Das Arbeitsjournal des 2. Novembers 2020. Rückblick: START im virtuellen Raum. Schreibkompetenzen I (2)

[Arbeitswohnung, 8.30 Uhr
György Kurtág, Jelek, Játékok és Üzenetek für Bratsche (1989 – 2oo5)]
Nachher also der Gang zum Chirurgen, der sich den Narbenbruch ansehen will und wahrscheinlich gleich einen OP-Termin anberaumen wird, schon um coronabedingt möglichen Engpässen zuvorzukommen. Den richtigen Schreck aber bekam ich heute früh — seit etwa sechs Uhr sitz ich am Schreibtisch —, als ich von der allgemeinen Ausgangssperre las, die über Österreich verhängt worden ist. Mit mich identifizierendem Entsetzen denke ich an meine Lektorin, meinen Wiener Arco-Verleger und die Innsbrucker Freunde. Als wär es mit dem „Lockdown“ hier nicht schon schlimm genug.
Ich werde das Gespür nicht los, mein Instinkt rebelliert geradezu, daß ich eine Normalisierung der Umgangsweisen nicht mehr erleben werde, und zwar, obwohl ich wieder sehr, sehr alt werden will; mein Cardiomeß’chen im iPhone prognostizierte gestern 93, was immerhin drei Jahre mehr als die Lebensspanne Sean Connerys wären, der gestern, las ich ebenfalls vorhin, starb. Vielmehr sagt mein Instinkt, daß wir uns alle zu Monaden werden foemen müssen, die nur noch ohne Körper kommunizieren, und wenn wir unsre Gesichter sehen, werden wir nie sicher sein können, daß sie nicht elektronisch hergestellt worden sind oder sogar tatsächlich einem Roboter, einer Roboterin zugehören (einem programmierten „Arbeiter“ also, einer programmierten „Arbeiterin“).
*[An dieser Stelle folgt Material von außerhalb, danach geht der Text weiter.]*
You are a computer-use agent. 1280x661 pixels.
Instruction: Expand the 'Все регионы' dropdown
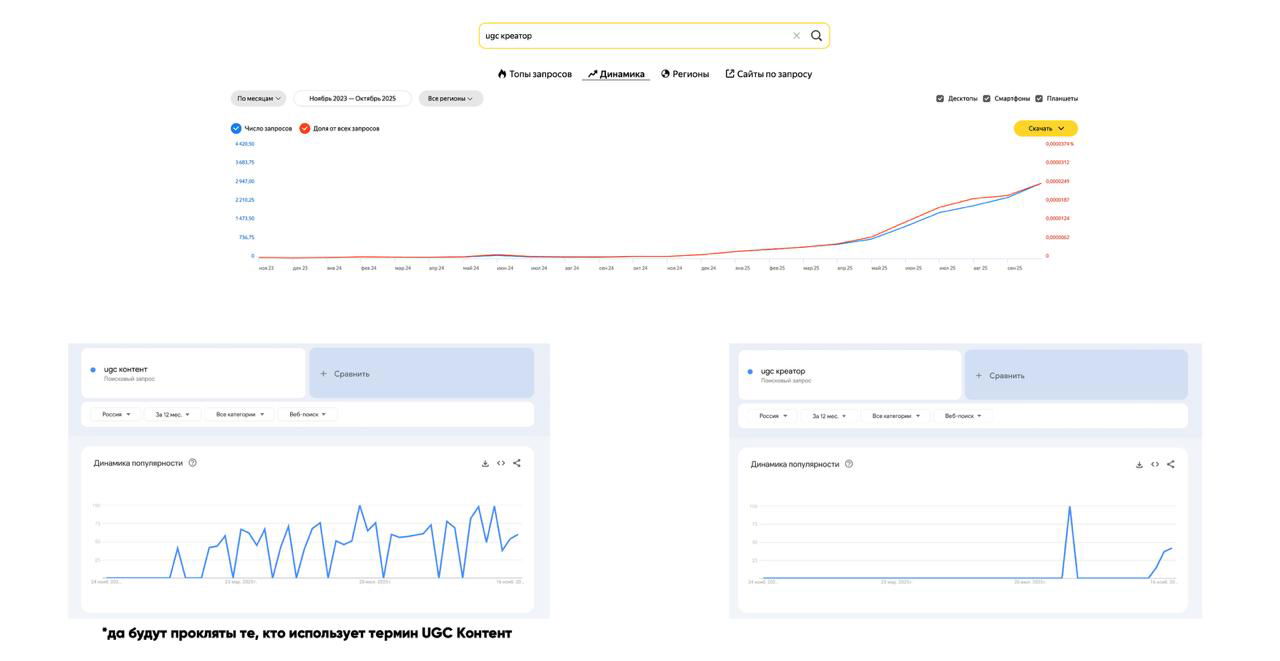(450, 99)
Oder wir sind nur dann sicher, wenn etwas Störendes hinzutritt — wie an diesem Wochenende immer und immer wieder, wenn den Teilnehmerinnen und Teilnehmern meines Seminars das Netz zusammenbrach, oft vor allem deswegen, weil ja daheim gearbeitet wurde, wo wochenends aber alle Familienmitglieder zugegen sind, vor allem in Coronazeiten, und alle gehen zugleich ins Netz, und sei es nur, um zu streamen. Oder es wird in den Nachbarzimmern derart laut gesprochen und auch telefoniert, daß es die Seminararbeit extrem stört. In der Tat hatten wir mit so etwas sehr zu kämpfen; da half es auch wenig, irgendwann drauf zu verzichten, sich anzusehen, indem man die (viel Netzkapazität ziehende) Videofunktion ausschaltete. Aber selbst mit dem Ton hatten wir oft Schwierigkeiten. Hinzu kam eine gewisse Scheu der Seminaristinnen und Seminaristen vor den Laptops; sie mögen, war mein Eindruck, ihr Smartphone alle lieber — nur daß sich darauf nicht wirklich gut Texte verfassen lassen. In einem Fall gingen wir da den Umweg über die Email, das heißt, gesprochen wurde im iPad parallel, so daß ich hier in der Arbeitswohnung mit drei Bildschirmen beschäftigt war und mich durchaus an meine Brokerzeit erinnert fühlte, in der ich immer mal wieder mit vier Telefonen zugleich balancierte … keine Ahnung mehr, wo und wie ich sie zum Sprechen unters Kinn und zwischen Wange und Schulter eingeklemmt habe. Irgendwie ging es, muß ja gegangen sein, so.
Dennoch, bei all diesen Unbillen, kamen einige bemerkenswerte Texte heraus, und wären nicht die dauernden technischen Schwierigkeiten gewesen, ich hätte allmählich großen Spaß an dieser Art des Lehrens bekommen— einfach, weil ich hier am eigenen Schreibtisch, meinem sowohl realen wie virtuelle  Cockpit also, unmittelbar auf alle nur denkbaren Medien zurückgreifen und sie übermitteln kann, etwas, das in realen, ich sage einmal: Klassenzimmern nicht einmal denkbar ist, schon aus Gründen des Urheberrechts. Jedenfalls hatte ich unterm Strich den Eindruck, die Teilnehmerinnen und Teilnehmer seien denn doch recht zufrieden und sogar darüber ein wenig überrascht gewesen, wie gut solch ein Seminar auch virtuell läuft. So kam es dann auch zu diesem Abschluß-Gruppenfoto noch:

***

So, muß mich für den Arzttermin fertig machen.